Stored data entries
- Opening Delimiter -
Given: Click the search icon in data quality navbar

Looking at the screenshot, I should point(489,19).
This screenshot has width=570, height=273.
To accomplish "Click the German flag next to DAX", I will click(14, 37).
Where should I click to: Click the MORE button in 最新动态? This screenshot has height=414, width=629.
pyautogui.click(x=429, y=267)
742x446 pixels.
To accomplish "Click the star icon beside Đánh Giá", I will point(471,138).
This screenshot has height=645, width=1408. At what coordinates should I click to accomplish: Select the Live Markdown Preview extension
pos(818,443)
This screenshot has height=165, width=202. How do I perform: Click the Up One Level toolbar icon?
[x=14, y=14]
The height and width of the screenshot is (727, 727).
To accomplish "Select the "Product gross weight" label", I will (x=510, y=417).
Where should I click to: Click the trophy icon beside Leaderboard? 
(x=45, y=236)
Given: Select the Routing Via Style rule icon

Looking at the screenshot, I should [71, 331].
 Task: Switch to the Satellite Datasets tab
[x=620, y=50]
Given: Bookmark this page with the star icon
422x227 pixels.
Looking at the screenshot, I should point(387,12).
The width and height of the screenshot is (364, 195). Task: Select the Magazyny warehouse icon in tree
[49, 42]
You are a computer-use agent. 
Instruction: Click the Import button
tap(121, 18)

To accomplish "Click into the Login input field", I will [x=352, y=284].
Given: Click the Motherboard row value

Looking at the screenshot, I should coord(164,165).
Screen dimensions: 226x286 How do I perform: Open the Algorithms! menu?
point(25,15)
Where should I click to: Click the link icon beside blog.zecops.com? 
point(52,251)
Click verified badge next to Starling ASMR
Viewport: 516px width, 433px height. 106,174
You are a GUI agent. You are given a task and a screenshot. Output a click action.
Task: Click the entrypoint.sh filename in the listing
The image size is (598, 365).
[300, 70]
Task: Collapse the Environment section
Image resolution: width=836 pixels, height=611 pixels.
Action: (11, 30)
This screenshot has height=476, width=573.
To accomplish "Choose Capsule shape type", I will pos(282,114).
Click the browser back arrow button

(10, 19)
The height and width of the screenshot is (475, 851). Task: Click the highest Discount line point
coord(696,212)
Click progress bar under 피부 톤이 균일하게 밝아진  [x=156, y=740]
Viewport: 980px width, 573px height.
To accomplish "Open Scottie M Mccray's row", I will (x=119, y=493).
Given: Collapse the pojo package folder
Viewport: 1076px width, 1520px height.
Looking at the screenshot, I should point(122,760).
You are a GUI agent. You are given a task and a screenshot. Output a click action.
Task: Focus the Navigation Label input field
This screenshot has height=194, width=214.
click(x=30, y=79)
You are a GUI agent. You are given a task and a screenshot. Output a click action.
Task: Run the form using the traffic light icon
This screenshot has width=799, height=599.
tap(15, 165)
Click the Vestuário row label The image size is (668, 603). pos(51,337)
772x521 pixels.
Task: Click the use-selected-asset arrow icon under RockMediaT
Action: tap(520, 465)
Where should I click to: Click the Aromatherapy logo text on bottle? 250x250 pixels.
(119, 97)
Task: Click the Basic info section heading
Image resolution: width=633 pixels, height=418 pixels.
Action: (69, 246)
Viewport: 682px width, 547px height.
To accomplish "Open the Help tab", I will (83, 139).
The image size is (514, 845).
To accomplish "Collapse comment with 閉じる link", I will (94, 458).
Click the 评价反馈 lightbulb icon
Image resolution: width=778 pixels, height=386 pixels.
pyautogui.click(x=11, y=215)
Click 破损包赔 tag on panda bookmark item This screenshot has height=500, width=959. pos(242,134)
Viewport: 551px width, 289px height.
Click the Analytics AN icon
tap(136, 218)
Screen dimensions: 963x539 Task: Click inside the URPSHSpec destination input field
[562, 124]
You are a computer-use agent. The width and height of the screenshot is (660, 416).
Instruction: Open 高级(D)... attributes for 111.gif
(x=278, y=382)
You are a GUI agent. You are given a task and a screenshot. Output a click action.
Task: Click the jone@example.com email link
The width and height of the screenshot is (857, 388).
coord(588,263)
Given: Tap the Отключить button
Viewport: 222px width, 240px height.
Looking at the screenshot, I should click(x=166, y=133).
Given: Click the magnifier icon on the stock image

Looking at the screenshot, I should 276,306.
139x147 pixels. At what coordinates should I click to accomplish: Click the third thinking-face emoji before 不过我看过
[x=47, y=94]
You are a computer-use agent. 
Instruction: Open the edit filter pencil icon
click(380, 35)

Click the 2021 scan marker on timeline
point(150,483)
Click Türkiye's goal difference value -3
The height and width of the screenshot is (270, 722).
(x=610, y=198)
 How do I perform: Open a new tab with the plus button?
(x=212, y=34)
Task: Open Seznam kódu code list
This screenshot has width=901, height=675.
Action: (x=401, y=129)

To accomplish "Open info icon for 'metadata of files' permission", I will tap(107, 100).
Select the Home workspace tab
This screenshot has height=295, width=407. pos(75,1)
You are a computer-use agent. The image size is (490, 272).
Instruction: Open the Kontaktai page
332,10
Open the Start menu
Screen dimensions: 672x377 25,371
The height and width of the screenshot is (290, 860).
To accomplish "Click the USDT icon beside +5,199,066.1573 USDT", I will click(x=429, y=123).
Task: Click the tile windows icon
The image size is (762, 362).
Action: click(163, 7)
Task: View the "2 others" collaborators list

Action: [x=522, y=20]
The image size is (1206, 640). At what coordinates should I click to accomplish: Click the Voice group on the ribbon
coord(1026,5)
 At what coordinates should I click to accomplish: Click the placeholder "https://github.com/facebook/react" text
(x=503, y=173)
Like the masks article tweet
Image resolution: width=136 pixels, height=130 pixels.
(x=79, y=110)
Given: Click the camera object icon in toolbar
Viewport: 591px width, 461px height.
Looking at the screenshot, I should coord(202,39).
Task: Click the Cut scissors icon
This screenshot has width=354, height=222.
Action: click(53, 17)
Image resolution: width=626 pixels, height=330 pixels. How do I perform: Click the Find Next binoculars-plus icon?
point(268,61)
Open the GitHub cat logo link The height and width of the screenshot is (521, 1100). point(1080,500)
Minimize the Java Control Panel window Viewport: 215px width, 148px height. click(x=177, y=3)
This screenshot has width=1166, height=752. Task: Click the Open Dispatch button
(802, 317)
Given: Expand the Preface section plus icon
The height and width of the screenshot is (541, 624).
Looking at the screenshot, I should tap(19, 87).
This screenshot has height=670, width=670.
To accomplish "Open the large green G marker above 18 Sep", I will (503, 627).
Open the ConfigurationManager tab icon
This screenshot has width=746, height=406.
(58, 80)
- Closing Delimiter -
YOUR ASSIGNMENT
Every entry is to be transcribed exactly as it stands.

THE ANSWER
Given: Click the search icon in data quality navbar

Looking at the screenshot, I should point(489,19).
This screenshot has width=570, height=273.
To accomplish "Click the German flag next to DAX", I will click(14, 37).
Where should I click to: Click the MORE button in 最新动态? This screenshot has height=414, width=629.
pyautogui.click(x=429, y=267)
742x446 pixels.
To accomplish "Click the star icon beside Đánh Giá", I will point(471,138).
This screenshot has height=645, width=1408. At what coordinates should I click to accomplish: Select the Live Markdown Preview extension
pos(818,443)
This screenshot has height=165, width=202. How do I perform: Click the Up One Level toolbar icon?
[x=14, y=14]
The height and width of the screenshot is (727, 727).
To accomplish "Select the "Product gross weight" label", I will (x=510, y=417).
Where should I click to: Click the trophy icon beside Leaderboard? 
(x=45, y=236)
Given: Select the Routing Via Style rule icon

Looking at the screenshot, I should [71, 331].
 Task: Switch to the Satellite Datasets tab
[x=620, y=50]
Given: Bookmark this page with the star icon
422x227 pixels.
Looking at the screenshot, I should point(387,12).
The width and height of the screenshot is (364, 195). Task: Select the Magazyny warehouse icon in tree
[49, 42]
You are a computer-use agent. 
Instruction: Click the Import button
tap(121, 18)

To accomplish "Click into the Login input field", I will [x=352, y=284].
Given: Click the Motherboard row value

Looking at the screenshot, I should coord(164,165).
Screen dimensions: 226x286 How do I perform: Open the Algorithms! menu?
point(25,15)
Where should I click to: Click the link icon beside blog.zecops.com? 
point(52,251)
Click verified badge next to Starling ASMR
Viewport: 516px width, 433px height. 106,174
You are a GUI agent. You are given a task and a screenshot. Output a click action.
Task: Click the entrypoint.sh filename in the listing
The image size is (598, 365).
[300, 70]
Task: Collapse the Environment section
Image resolution: width=836 pixels, height=611 pixels.
Action: (11, 30)
This screenshot has height=476, width=573.
To accomplish "Choose Capsule shape type", I will pos(282,114).
Click the browser back arrow button

(10, 19)
The height and width of the screenshot is (475, 851). Task: Click the highest Discount line point
coord(696,212)
Click progress bar under 피부 톤이 균일하게 밝아진  [x=156, y=740]
Viewport: 980px width, 573px height.
To accomplish "Open Scottie M Mccray's row", I will (x=119, y=493).
Given: Collapse the pojo package folder
Viewport: 1076px width, 1520px height.
Looking at the screenshot, I should point(122,760).
You are a GUI agent. You are given a task and a screenshot. Output a click action.
Task: Focus the Navigation Label input field
This screenshot has height=194, width=214.
click(x=30, y=79)
You are a GUI agent. You are given a task and a screenshot. Output a click action.
Task: Run the form using the traffic light icon
This screenshot has width=799, height=599.
tap(15, 165)
Click the Vestuário row label The image size is (668, 603). pos(51,337)
772x521 pixels.
Task: Click the use-selected-asset arrow icon under RockMediaT
Action: tap(520, 465)
Where should I click to: Click the Aromatherapy logo text on bottle? 250x250 pixels.
(119, 97)
Task: Click the Basic info section heading
Image resolution: width=633 pixels, height=418 pixels.
Action: (69, 246)
Viewport: 682px width, 547px height.
To accomplish "Open the Help tab", I will (83, 139).
The image size is (514, 845).
To accomplish "Collapse comment with 閉じる link", I will (94, 458).
Click the 评价反馈 lightbulb icon
Image resolution: width=778 pixels, height=386 pixels.
pyautogui.click(x=11, y=215)
Click 破损包赔 tag on panda bookmark item This screenshot has height=500, width=959. pos(242,134)
Viewport: 551px width, 289px height.
Click the Analytics AN icon
tap(136, 218)
Screen dimensions: 963x539 Task: Click inside the URPSHSpec destination input field
[562, 124]
You are a computer-use agent. The width and height of the screenshot is (660, 416).
Instruction: Open 高级(D)... attributes for 111.gif
(x=278, y=382)
You are a GUI agent. You are given a task and a screenshot. Output a click action.
Task: Click the jone@example.com email link
The width and height of the screenshot is (857, 388).
coord(588,263)
Given: Tap the Отключить button
Viewport: 222px width, 240px height.
Looking at the screenshot, I should click(x=166, y=133).
Given: Click the magnifier icon on the stock image

Looking at the screenshot, I should 276,306.
139x147 pixels. At what coordinates should I click to accomplish: Click the third thinking-face emoji before 不过我看过
[x=47, y=94]
You are a computer-use agent. 
Instruction: Open the edit filter pencil icon
click(380, 35)

Click the 2021 scan marker on timeline
point(150,483)
Click Türkiye's goal difference value -3
The height and width of the screenshot is (270, 722).
(x=610, y=198)
 How do I perform: Open a new tab with the plus button?
(x=212, y=34)
Task: Open Seznam kódu code list
This screenshot has width=901, height=675.
Action: (x=401, y=129)

To accomplish "Open info icon for 'metadata of files' permission", I will tap(107, 100).
Select the Home workspace tab
This screenshot has height=295, width=407. pos(75,1)
You are a computer-use agent. The image size is (490, 272).
Instruction: Open the Kontaktai page
332,10
Open the Start menu
Screen dimensions: 672x377 25,371
The height and width of the screenshot is (290, 860).
To accomplish "Click the USDT icon beside +5,199,066.1573 USDT", I will click(x=429, y=123).
Task: Click the tile windows icon
The image size is (762, 362).
Action: click(163, 7)
Task: View the "2 others" collaborators list

Action: [x=522, y=20]
The image size is (1206, 640). At what coordinates should I click to accomplish: Click the Voice group on the ribbon
coord(1026,5)
 At what coordinates should I click to accomplish: Click the placeholder "https://github.com/facebook/react" text
(x=503, y=173)
Like the masks article tweet
Image resolution: width=136 pixels, height=130 pixels.
(x=79, y=110)
Given: Click the camera object icon in toolbar
Viewport: 591px width, 461px height.
Looking at the screenshot, I should coord(202,39).
Task: Click the Cut scissors icon
This screenshot has width=354, height=222.
Action: click(53, 17)
Image resolution: width=626 pixels, height=330 pixels. How do I perform: Click the Find Next binoculars-plus icon?
point(268,61)
Open the GitHub cat logo link The height and width of the screenshot is (521, 1100). point(1080,500)
Minimize the Java Control Panel window Viewport: 215px width, 148px height. click(x=177, y=3)
This screenshot has width=1166, height=752. Task: Click the Open Dispatch button
(802, 317)
Given: Expand the Preface section plus icon
The height and width of the screenshot is (541, 624).
Looking at the screenshot, I should tap(19, 87).
This screenshot has height=670, width=670.
To accomplish "Open the large green G marker above 18 Sep", I will (503, 627).
Open the ConfigurationManager tab icon
This screenshot has width=746, height=406.
(58, 80)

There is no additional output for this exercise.